Closed zroger49 closed 2 years ago

zroger49 commented 2 years ago

Hi! I'm analyzing a dataset of single cell data and I'm interested in checking which celltypes are more perturbed for my experimental condition. The dataset contains annotation for not only the experimental condition, but also 2 other variables which I believe might be confounding (Sex and Disease status). I ran the augur analysis using only cells from healthy individuals as well as the complete dataset and I noticed there were changes in celltype ranking.

I'm wondering what is the recommended approach to control for possible confounding variables? Is there a way to specify the model matrix when using logistic regression? Or should I correct my data using batch correction tools (as exemplified in case study 5 )

Cheers

jordansquair commented 2 years ago

Sorry for the delay. Can you explain your experimental design a bit more? I'm not sure I completely understand what you mean when you say you ran Augur using only cells from healthy individuals.

zroger49 commented 2 years ago

Apologies, I should have been more clear.

My experimental design contain cells from human individuals, from both smokers and never smokers (which is my variable of interest). In addition, I also have information about Sex, Age and Lung Disease status, with the former having 3 levels (Healthy, COPD, IPF). From other analysis, I believe that this diseases status might be confounding. I ran Augur 2 times, using the entire dataset first (Healthy + COPD + IPF individuals) and then only the healthy individuals. Comparing both runs, there were changes in both AUC and ranking of my celltypes, which left me concerned.

What is the recommended approach to control for possible confounding variables?

jordansquair commented 2 years ago

My suggestion would be to either run the analysis separate (if you are only interested in the effect of smoking?).

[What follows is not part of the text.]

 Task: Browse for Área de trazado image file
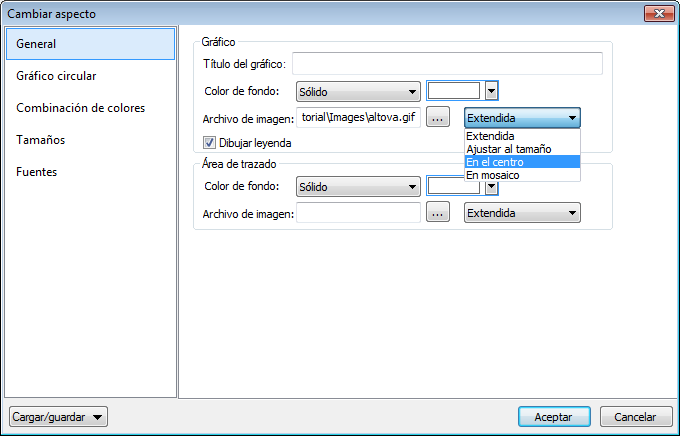(x=437, y=212)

And perhaps you could consider differential prioritization if you have smokers/non-smokers for each disease. Otherwise I probably wouldn't try to regress out such a big confounding issue.

zroger49 commented 2 years ago

@jordansquair Sorry for the late response. I followed your suggestion, but I still have a different ranking of prioritized cell types depending if I use Healthy, COPD and IPF individuals to predict the Smoking phenotype, which might have an underlying biological interpretation.

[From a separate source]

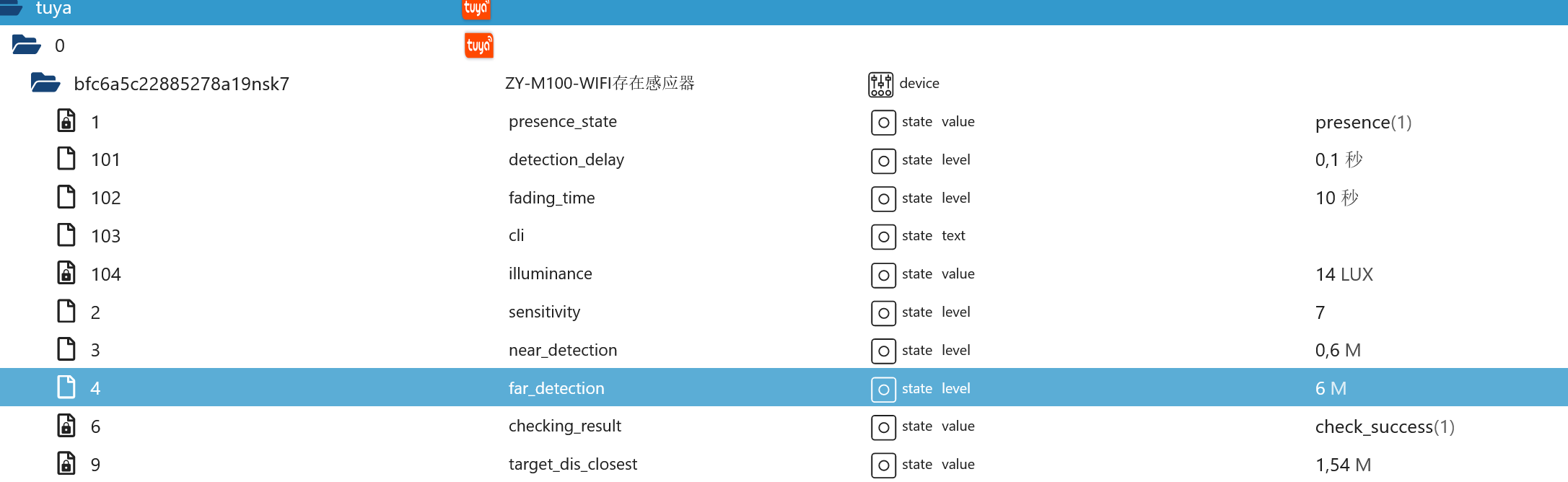Click the near_detection value 0,6 M
The width and height of the screenshot is (1568, 482).
1338,350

I just wanted to check something quick with you. I'm looking at the feature importance of my genes. I ran my analysis with the option importance = "accuracy". When I inspect the feature importance table (View(augur_object$feature_importance)) what does the "importance" column means?. I'm assuming its the mean decrease in accuracy when that feature is included, meaning that the most important genes have the lowest importance value.

jordansquair commented 2 years ago

Sounds like there might be a biological reason - maybe the differential prioritization approach could be interesting for you.